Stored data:
= = = =
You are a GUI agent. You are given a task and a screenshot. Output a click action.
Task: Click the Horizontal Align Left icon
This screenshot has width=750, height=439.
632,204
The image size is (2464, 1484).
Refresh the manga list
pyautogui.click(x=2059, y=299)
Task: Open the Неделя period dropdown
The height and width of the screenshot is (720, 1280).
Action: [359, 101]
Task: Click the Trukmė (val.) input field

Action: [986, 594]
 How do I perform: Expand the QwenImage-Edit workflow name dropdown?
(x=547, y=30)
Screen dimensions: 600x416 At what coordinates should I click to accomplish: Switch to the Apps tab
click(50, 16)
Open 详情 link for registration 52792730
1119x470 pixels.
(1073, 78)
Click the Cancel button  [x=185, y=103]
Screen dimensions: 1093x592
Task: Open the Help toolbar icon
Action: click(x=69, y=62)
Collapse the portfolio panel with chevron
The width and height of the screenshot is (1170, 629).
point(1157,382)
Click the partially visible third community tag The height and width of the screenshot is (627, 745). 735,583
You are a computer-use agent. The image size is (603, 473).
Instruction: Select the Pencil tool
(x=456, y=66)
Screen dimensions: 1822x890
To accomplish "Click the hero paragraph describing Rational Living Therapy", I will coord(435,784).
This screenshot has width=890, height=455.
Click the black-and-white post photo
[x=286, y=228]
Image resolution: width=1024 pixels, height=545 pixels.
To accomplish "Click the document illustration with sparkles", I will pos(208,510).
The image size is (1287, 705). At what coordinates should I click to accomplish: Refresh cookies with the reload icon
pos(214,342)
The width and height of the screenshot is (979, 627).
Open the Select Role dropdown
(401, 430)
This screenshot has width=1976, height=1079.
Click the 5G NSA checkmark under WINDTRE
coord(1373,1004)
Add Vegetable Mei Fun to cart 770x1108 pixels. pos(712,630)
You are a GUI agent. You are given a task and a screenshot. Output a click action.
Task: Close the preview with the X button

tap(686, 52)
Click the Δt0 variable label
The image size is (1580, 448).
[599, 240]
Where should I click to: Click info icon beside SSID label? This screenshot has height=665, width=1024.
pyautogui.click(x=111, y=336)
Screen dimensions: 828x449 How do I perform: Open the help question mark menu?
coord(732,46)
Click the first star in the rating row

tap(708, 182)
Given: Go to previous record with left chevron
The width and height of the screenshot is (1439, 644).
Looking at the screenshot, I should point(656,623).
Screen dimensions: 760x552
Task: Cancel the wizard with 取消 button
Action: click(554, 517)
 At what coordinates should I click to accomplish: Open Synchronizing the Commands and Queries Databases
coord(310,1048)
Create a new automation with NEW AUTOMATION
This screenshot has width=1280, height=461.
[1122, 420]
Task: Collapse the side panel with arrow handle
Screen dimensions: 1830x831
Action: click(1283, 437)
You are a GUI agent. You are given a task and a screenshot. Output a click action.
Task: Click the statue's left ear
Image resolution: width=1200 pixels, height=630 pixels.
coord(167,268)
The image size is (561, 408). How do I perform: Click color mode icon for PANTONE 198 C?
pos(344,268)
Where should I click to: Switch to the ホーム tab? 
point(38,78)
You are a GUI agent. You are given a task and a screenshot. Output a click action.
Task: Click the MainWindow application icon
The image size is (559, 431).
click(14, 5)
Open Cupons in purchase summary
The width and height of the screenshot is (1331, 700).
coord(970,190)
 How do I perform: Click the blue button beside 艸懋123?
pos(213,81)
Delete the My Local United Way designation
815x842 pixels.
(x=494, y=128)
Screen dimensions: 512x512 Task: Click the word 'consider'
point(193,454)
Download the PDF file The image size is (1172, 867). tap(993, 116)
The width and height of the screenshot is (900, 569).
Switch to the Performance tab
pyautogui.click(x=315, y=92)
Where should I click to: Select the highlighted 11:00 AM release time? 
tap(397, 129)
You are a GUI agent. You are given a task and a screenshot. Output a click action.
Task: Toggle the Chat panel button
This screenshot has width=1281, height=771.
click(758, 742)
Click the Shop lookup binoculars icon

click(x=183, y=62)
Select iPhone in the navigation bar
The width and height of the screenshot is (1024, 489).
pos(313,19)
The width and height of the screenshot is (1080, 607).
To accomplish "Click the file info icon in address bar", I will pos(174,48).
= = = =
• Work item
Find the number of lines in the records that contain "file", and write that number only.

• Task output
2